### Do this
In the discussion of disk bandwidth below, could you give the passage starting at "Come up with" and ending at "impossible.", replacing "performance" with "throughput"?
##### Text provided
Come up with something better then, genious  :)

strace for iops is doable albeit complicated.

Determining MiB/sec requirement for sufficient db performance is
impossible.

> > 
> > So, what I'm arguing is; you will not want to specify a fixed sequential
> > bandwidth for your mp3 player.
> >
> > What you want to do is this: Allocate 5 iops/sec for your mp3 player
> > because either a quick calculation - or - experience has shown that this
> > is enough for it to keep its buffer from depleting at all times.
> 
> But that is the only number that makes sense. To give some sort of soft
> QOS for bandwidth, you need the file given so the kernel can bring in
> the meta data (to avoid those seeks) and see how the file is laid out.

Ok I see where you're going. I think it sounds very complicated - for
the user and for the kernel.

Would you want to limit bandwidth on a per-file or per-process basis?
You're talking files, above, I was thinking about processes (consumers
if you like) the whole time.

Have you thought about how this would work in the long run, with many
files coming into use? The kernel can't have the meta-data cached for
all files - so the reading-in of metadata would affect the remaining
available disk performance...
##########
##### Information shown
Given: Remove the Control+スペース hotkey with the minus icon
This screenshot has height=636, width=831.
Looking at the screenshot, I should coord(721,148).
##########
##### Information shown
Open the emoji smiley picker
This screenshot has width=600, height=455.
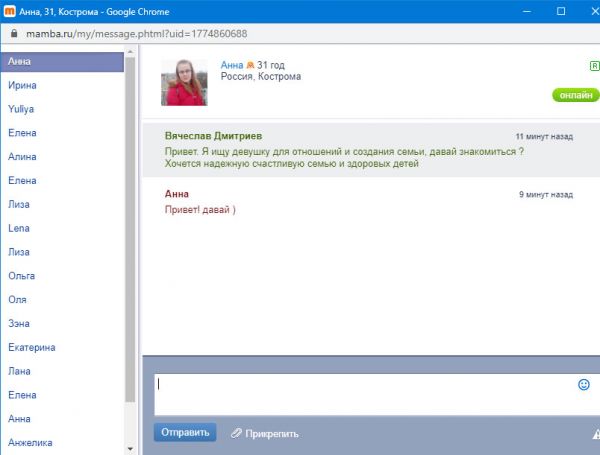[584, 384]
##########
### Response below
Come up with something better then, genious  :)

strace for iops is doable albeit complicated.

Determining MiB/sec requirement for sufficient db throughput is
impossible.